After studying the report, the nea's research department recently said that implementing all of the commission's recommendations would require a 12-percent increase in state spending, and a 12-percent increase in local spending, for education. Federal support, the nea claimed, would increase from the current $14.9 billion to $22.7 billion.

Mr. Freitag of the nea said the commission's statement that the federal government "has primary responsibility to identify the national interest in education" was consistent with the union's goal of ensuring that the federal government pay one-third of the cost of financing public education. (The current federal share is approximately 8 percent.)

He said he found it "extraordinary" that "a commission called for by [Secretary of Education] Terrel Bell comes down with conclusions for a significant role for the federal government."

Mr. Freitag added that "you can have federal assistance without there being federal control."

Mr. Shanker also said he agreed with the commission's characterization of the federal role. But he interpreted the report to call for "a major but limited role."

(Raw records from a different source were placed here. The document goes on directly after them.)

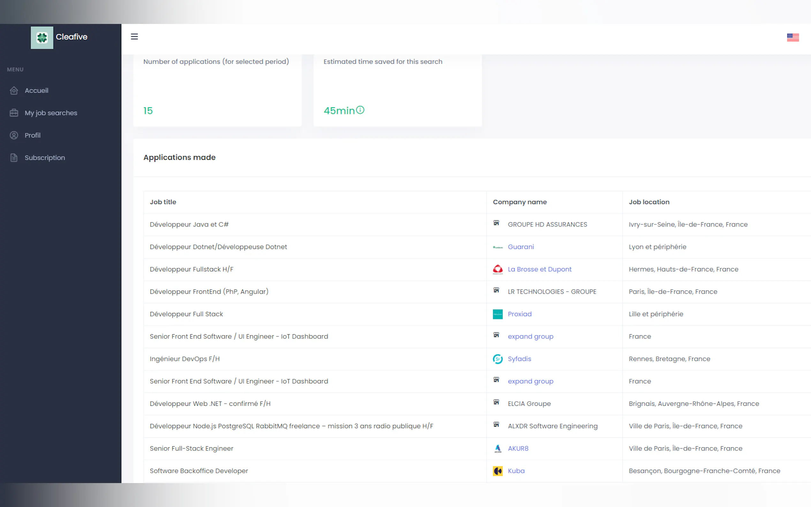Open the Proxiad company link
Viewport: 811px width, 507px height.
point(519,314)
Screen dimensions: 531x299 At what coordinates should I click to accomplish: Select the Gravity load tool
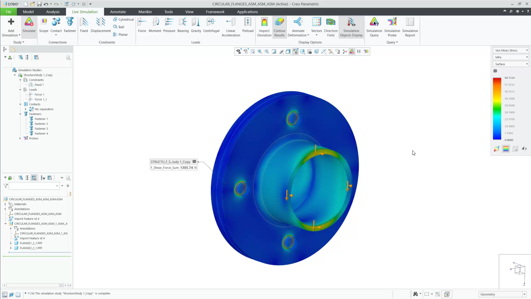pos(196,26)
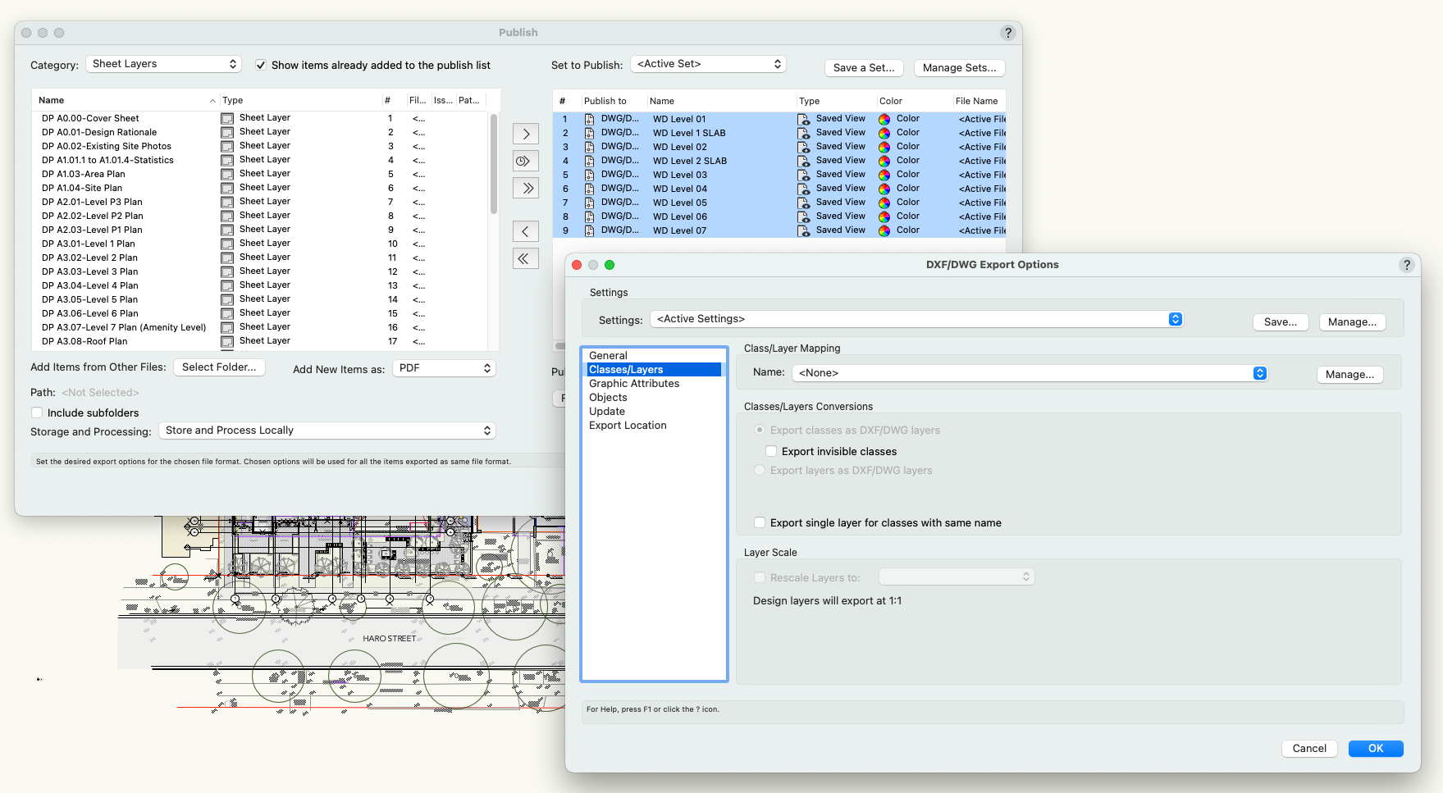Image resolution: width=1443 pixels, height=793 pixels.
Task: Click the remove-all double-left-arrow button
Action: click(526, 257)
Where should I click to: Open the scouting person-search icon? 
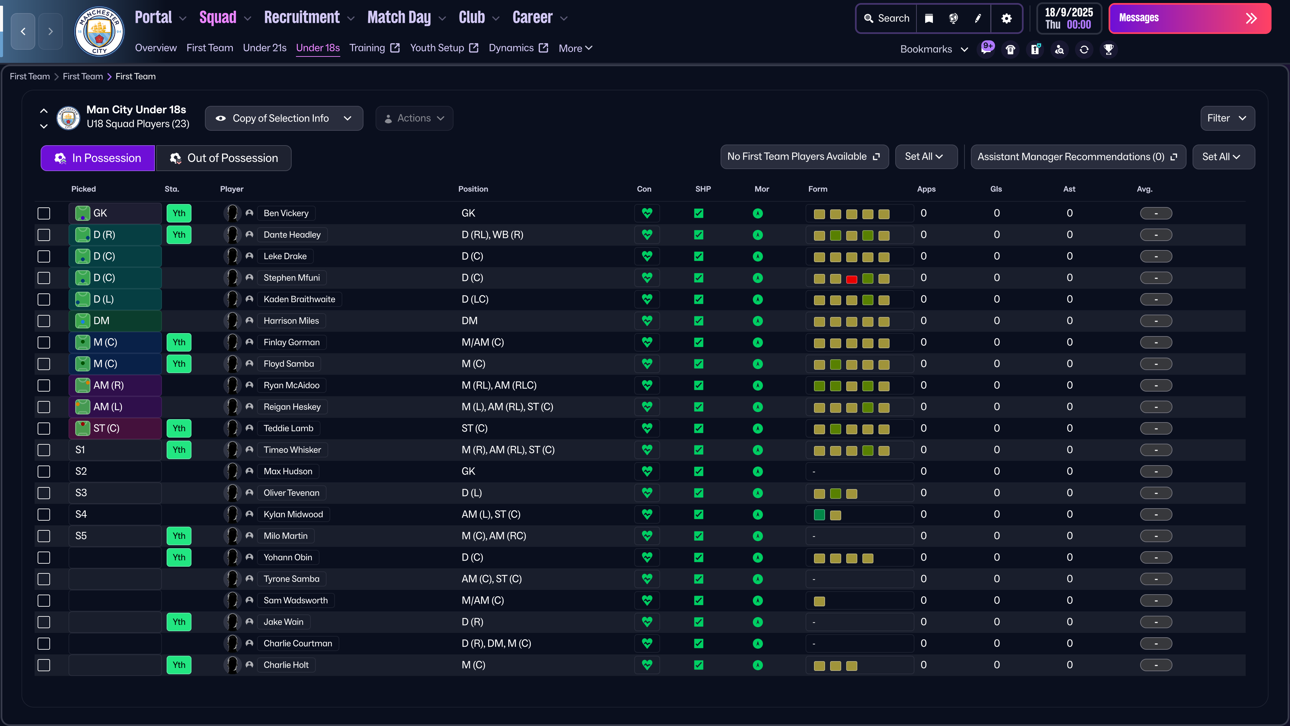[1059, 49]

He added: "The federal role deals with constitutional issues such as civil rights and situations of national emergency, such as in the Sputnik era and today--issues of competition with other countries."

"The federal government," Mr. Shanker said, "ought to fully fund Title I, education of the handicapped, and so on. But you can't expect these 16,000 school districts to look to the federal government for help all the time."

Mr. Shanker has called for a "national summit meeting" of education, military, business, government, and labor leaders to discuss the recommendations of the commission and other panels that have studied the status of education. The nea has asked the Congress to hold regional hearings on the same issues.